ASSIGNMENT.
Emit the entire listing verbatim.

RECORDS TO USE.
——————
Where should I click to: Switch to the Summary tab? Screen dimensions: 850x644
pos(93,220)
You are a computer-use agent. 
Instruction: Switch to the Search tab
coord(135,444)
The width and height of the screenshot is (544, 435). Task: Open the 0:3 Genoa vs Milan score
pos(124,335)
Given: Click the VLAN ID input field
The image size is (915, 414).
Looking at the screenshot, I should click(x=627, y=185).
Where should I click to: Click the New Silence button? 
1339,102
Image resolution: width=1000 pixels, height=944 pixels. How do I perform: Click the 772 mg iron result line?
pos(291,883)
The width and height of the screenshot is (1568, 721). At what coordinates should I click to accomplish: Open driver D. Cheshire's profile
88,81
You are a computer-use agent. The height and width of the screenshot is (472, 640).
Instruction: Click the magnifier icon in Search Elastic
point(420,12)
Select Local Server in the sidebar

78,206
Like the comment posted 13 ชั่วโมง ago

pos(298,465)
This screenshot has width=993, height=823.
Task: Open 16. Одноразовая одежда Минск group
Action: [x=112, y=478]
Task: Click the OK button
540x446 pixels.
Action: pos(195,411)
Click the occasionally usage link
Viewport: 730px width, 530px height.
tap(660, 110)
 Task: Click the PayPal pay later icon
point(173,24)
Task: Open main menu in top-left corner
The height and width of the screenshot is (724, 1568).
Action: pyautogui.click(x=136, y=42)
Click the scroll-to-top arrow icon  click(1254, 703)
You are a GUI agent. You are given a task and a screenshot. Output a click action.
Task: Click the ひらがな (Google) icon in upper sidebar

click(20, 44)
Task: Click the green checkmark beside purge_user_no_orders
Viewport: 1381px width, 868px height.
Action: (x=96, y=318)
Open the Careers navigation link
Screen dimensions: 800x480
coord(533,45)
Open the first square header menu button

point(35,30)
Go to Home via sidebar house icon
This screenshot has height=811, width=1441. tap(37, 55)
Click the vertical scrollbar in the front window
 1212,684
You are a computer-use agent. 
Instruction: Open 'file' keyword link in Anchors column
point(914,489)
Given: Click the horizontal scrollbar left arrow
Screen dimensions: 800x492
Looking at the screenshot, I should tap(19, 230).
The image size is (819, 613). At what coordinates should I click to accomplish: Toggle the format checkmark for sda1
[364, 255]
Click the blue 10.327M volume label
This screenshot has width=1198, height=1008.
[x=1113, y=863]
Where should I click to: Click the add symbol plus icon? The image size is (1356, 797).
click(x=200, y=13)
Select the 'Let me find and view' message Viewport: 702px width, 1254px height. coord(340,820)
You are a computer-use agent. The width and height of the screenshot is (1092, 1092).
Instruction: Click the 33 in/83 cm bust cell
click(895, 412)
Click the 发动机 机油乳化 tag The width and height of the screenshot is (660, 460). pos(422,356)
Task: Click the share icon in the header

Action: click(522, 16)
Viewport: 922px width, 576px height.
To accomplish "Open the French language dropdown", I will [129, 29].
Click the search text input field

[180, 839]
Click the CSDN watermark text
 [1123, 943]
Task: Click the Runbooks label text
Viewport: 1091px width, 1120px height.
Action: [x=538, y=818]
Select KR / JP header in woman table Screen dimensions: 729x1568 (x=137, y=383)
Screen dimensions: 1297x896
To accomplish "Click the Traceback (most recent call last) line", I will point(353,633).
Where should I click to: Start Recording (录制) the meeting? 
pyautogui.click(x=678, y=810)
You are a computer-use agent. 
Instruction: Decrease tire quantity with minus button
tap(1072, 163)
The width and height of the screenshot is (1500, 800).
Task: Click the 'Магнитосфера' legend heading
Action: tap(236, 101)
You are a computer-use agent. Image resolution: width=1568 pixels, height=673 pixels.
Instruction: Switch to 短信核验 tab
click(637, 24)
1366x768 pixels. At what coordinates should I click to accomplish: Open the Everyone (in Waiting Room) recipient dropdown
——————
WORKED SOLUTION.
Where should I click to: Switch to the Summary tab? Screen dimensions: 850x644
pos(93,220)
You are a computer-use agent. 
Instruction: Switch to the Search tab
coord(135,444)
The width and height of the screenshot is (544, 435). Task: Open the 0:3 Genoa vs Milan score
pos(124,335)
Given: Click the VLAN ID input field
The image size is (915, 414).
Looking at the screenshot, I should click(x=627, y=185).
Where should I click to: Click the New Silence button? 
1339,102
Image resolution: width=1000 pixels, height=944 pixels. How do I perform: Click the 772 mg iron result line?
pos(291,883)
The width and height of the screenshot is (1568, 721). At what coordinates should I click to accomplish: Open driver D. Cheshire's profile
88,81
You are a computer-use agent. The height and width of the screenshot is (472, 640).
Instruction: Click the magnifier icon in Search Elastic
point(420,12)
Select Local Server in the sidebar

78,206
Like the comment posted 13 ชั่วโมง ago

pos(298,465)
This screenshot has width=993, height=823.
Task: Open 16. Одноразовая одежда Минск group
Action: [x=112, y=478]
Task: Click the OK button
540x446 pixels.
Action: pos(195,411)
Click the occasionally usage link
Viewport: 730px width, 530px height.
tap(660, 110)
 Task: Click the PayPal pay later icon
point(173,24)
Task: Open main menu in top-left corner
The height and width of the screenshot is (724, 1568).
Action: pyautogui.click(x=136, y=42)
Click the scroll-to-top arrow icon  click(1254, 703)
You are a GUI agent. You are given a task and a screenshot. Output a click action.
Task: Click the ひらがな (Google) icon in upper sidebar

click(20, 44)
Task: Click the green checkmark beside purge_user_no_orders
Viewport: 1381px width, 868px height.
Action: (x=96, y=318)
Open the Careers navigation link
Screen dimensions: 800x480
coord(533,45)
Open the first square header menu button

point(35,30)
Go to Home via sidebar house icon
This screenshot has height=811, width=1441. tap(37, 55)
Click the vertical scrollbar in the front window
 1212,684
You are a computer-use agent. 
Instruction: Open 'file' keyword link in Anchors column
point(914,489)
Given: Click the horizontal scrollbar left arrow
Screen dimensions: 800x492
Looking at the screenshot, I should tap(19, 230).
The image size is (819, 613). At what coordinates should I click to accomplish: Toggle the format checkmark for sda1
[364, 255]
Click the blue 10.327M volume label
This screenshot has width=1198, height=1008.
[x=1113, y=863]
Where should I click to: Click the add symbol plus icon? The image size is (1356, 797).
click(x=200, y=13)
Select the 'Let me find and view' message Viewport: 702px width, 1254px height. coord(340,820)
You are a computer-use agent. The width and height of the screenshot is (1092, 1092).
Instruction: Click the 33 in/83 cm bust cell
click(895, 412)
Click the 发动机 机油乳化 tag The width and height of the screenshot is (660, 460). pos(422,356)
Task: Click the share icon in the header

Action: click(522, 16)
Viewport: 922px width, 576px height.
To accomplish "Open the French language dropdown", I will [129, 29].
Click the search text input field

[180, 839]
Click the CSDN watermark text
 [1123, 943]
Task: Click the Runbooks label text
Viewport: 1091px width, 1120px height.
Action: [x=538, y=818]
Select KR / JP header in woman table Screen dimensions: 729x1568 (x=137, y=383)
Screen dimensions: 1297x896
To accomplish "Click the Traceback (most recent call last) line", I will point(353,633).
Where should I click to: Start Recording (录制) the meeting? 
pyautogui.click(x=678, y=810)
You are a computer-use agent. 
Instruction: Decrease tire quantity with minus button
tap(1072, 163)
The width and height of the screenshot is (1500, 800).
Task: Click the 'Магнитосфера' legend heading
Action: tap(236, 101)
You are a computer-use agent. Image resolution: width=1568 pixels, height=673 pixels.
Instruction: Switch to 短信核验 tab
click(637, 24)
1366x768 pixels. At what coordinates should I click to accomplish: Open the Everyone (in Waiting Room) recipient dropdown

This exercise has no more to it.